Since the first time I heard the story of Lazarus rising from the dead, I have been fascinated by the idea of, for want of a better phrase, the living dead. Did Lazarus' family treat him differently upon his return? Did he act differently than before he "died"? Was he a social pariah? Did the children of his village fear him like the Bogey Man? Was there rejoicing at his return? I always thought one thing was certain: life after death could not have been as before. Could it? The Returned explores some of those questions.
The newly resurrected have been called the "walking dead", the living dead, zombies, walkers, biters, ghouls, or even Frankenstein's monster, but, for me, the bottom line is this: zombies are fascinating. I've seen old films from 30's, 40's, and 50's showing"zombies" created from voodoo or magic spells. But George Romero's Night of the Living Dead marked the era of a new type of "zombie" if you will - a creature risen from the dead, slow-moving, craving flesh of the living, but one who also used to be a mother, a father, brother, sister. They used to be just like you or me. They were one of "us" and now they are "other." This film really brought home to me how the abyss really is scary place teeming with monsters, and sometimes the "monsters" are us. Of course, it's not a surprise that the post-apocalyptic series, The Walking Dead, is one of my favorite TV shows. Ever. So a new take on an old favorite is always welcome.

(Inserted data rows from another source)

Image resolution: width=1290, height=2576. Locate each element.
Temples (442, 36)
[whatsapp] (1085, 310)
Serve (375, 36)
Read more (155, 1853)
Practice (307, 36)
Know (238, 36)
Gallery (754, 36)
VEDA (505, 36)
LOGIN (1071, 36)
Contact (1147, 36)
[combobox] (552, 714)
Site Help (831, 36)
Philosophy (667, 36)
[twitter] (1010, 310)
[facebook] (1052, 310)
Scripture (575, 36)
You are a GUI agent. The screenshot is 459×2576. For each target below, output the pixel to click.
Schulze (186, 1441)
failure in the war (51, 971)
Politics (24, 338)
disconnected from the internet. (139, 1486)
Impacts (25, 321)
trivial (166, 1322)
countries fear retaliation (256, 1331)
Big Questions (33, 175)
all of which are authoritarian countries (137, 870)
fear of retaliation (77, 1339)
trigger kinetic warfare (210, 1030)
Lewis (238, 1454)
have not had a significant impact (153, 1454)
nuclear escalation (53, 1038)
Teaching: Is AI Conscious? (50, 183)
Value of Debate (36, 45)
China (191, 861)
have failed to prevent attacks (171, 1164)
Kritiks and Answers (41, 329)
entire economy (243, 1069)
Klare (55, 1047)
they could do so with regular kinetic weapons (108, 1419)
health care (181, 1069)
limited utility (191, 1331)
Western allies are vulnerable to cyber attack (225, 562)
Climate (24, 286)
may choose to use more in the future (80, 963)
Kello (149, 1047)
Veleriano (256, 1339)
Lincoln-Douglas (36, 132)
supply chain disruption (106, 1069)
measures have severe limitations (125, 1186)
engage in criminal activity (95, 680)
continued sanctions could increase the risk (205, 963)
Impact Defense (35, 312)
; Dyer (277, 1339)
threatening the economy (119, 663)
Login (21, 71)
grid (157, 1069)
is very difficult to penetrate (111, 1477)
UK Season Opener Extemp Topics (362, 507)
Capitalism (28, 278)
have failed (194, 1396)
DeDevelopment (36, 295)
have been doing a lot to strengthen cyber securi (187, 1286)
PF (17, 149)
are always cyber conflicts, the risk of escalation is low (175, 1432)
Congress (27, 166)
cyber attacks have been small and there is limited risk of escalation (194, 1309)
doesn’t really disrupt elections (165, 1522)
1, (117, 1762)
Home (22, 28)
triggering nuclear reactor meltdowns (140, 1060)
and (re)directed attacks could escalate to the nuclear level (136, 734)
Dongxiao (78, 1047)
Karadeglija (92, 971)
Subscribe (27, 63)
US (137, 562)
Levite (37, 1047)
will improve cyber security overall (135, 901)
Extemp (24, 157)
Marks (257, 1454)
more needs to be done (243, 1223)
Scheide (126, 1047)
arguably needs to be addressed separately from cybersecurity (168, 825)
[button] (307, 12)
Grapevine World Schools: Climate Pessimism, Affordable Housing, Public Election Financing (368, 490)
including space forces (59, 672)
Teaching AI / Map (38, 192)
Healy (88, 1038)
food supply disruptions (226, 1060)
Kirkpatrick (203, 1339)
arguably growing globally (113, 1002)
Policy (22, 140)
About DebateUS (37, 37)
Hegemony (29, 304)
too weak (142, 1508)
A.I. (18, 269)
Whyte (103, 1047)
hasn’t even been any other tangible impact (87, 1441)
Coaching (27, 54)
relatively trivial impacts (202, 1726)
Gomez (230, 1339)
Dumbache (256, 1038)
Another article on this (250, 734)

"The Returned" (Les Revenants) 8-episode marathon aired on the Sundance Channel during Christmas holidays, and due to lots of holiday drama, I missed it. But my sister (Bless her heart!) watched it and told me about it. After checking and checking in the vain hope of a repeat marathon, I gave up and ended up purchasing the first season through Amazon Instant Video. It was very much worth the (almost) $16 of my mad money and approximately 8 hours of my time.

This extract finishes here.